We previously understood how Q-learning works, with the help of Q-value and Q-table. Q-learning is a type of reinforcement learning algorithm that contains an ‘agent’ that takes actions required to reach the optimal solution. This is achieved with the help of Q-table that is present as a neural network. It helps take the right step that maximizes the reward, thereby reaching the optimal solution.
Now, let us see how the agent uses the policy to decide on the next step that it needs to take to achieve optimum results.
The policy considers the Q-values of all possible actions that could be taken, based on the current state that the agent is in.
The higher the value of Q-value, better is the action.
There are times where the policy chooses to ignore the Q-table if it already has the knowledge required to take the next step.
Instead, it chooses to take another random action and find higher potential rewards.
When the episode begins, the agent takes random actions because the Q-table wouldn’t have been populated yet, and not much information would be present.
But as time progresses, the Q-table is gradually filled.
Due to this Q-table being populated, the agent has more knowledge about how it needs to interact with the environment to achieve maximum reward.

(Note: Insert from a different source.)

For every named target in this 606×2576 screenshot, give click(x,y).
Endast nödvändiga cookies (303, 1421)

The Q-value is updated after every new action that the agent takes, with the help of Bellman equation.
It is important to understand that the Q-value that is updated, is based on the newly received reward and the maximum possible value of Q-value with respect to new state.
The Q-table is huge, since it contains all possible configurations and moves of the chess board. This would take up a lot of memory in the system. Hence, neural networks are used to store Q-table that helps suggest the optimal action to the agent for every state.
Due to the usage of neural network, reinforcement learning algorithms have achieved better performances on tasks such as Dota 2, and Go.